Renee Bea, partner at Slarskey LLC, is a seasoned trial lawyer with more than 15 years of experience representing clients in litigation, trial arbitration, and appellate proceedings. Her practice focuses on complex business disputes, fraud, financial services, and intellectual property, with the occasional deep dive into the dark depths of Slack discovery.
A litigator, trial attorney, and also partner at Slarskey LLC, David Slarskey has broad experience in all aspects of dispute resolutions. From pre-complaint negotiations, all the way through trials and appeals, he’s done it all. He has also had some outstanding wins when leveraging technology to deal with Slack data in previous matters. Check out his recent case study with Logikcull.
Read on for a deep dive into their practical guidance on how to navigate Slack discovery end to end, or get it straight from the sources by watching the full interview below:
This blog covers the first half of the conversation with these Slack discovery experts. We’ll share the second half of the interview on Logikcull’s blog very soon. Stay tuned!
Logikcull: Kyle, can you tell us how you're using Slack at Coinbase?
Kyle Kelly: Slack is a ubiquitous tool that is utilized throughout the company for all different types of things, similar to social media.
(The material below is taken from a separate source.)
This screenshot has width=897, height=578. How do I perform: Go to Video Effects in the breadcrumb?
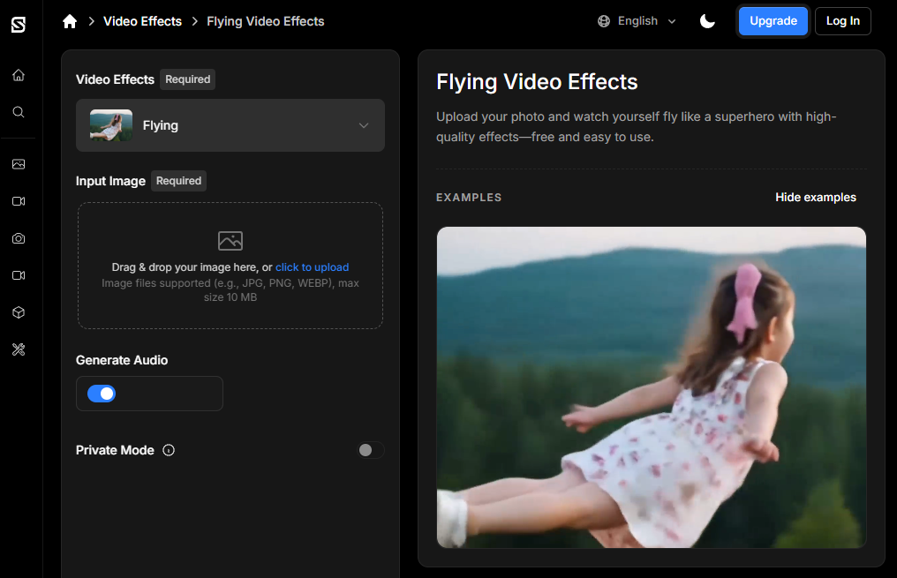coord(142,21)
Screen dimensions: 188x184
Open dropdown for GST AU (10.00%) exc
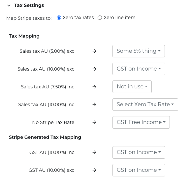coord(139,170)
A lot happens there, so we have to be mindful of what we're actually sharing in Slack. We need to have constant reminders of good practices, as you want good corporate hygiene and culture on these types of messaging platforms.
Everything happens on Slack, so we want to make sure that we are not only being mindful about it from a discovery perspective but also making sure that it's being used effectively.
From a corporate productive tool standpoint, we want to make sure that we're being good about safeguards and certain channels, because there's a lot of sensitive information being shared.
Logikcull: Coinbase has been a Slack user for a really long time now. Can you tell us a little bit about how your policies towards Slack and particularly your retention policies have evolved over the period that you've been using it?
Kyle Kelly: A lot has happened in just a little over two years. There was a time when the Slack retention policies were very minuscule and not really well-thought-out. Over time, we thought intentionally about it.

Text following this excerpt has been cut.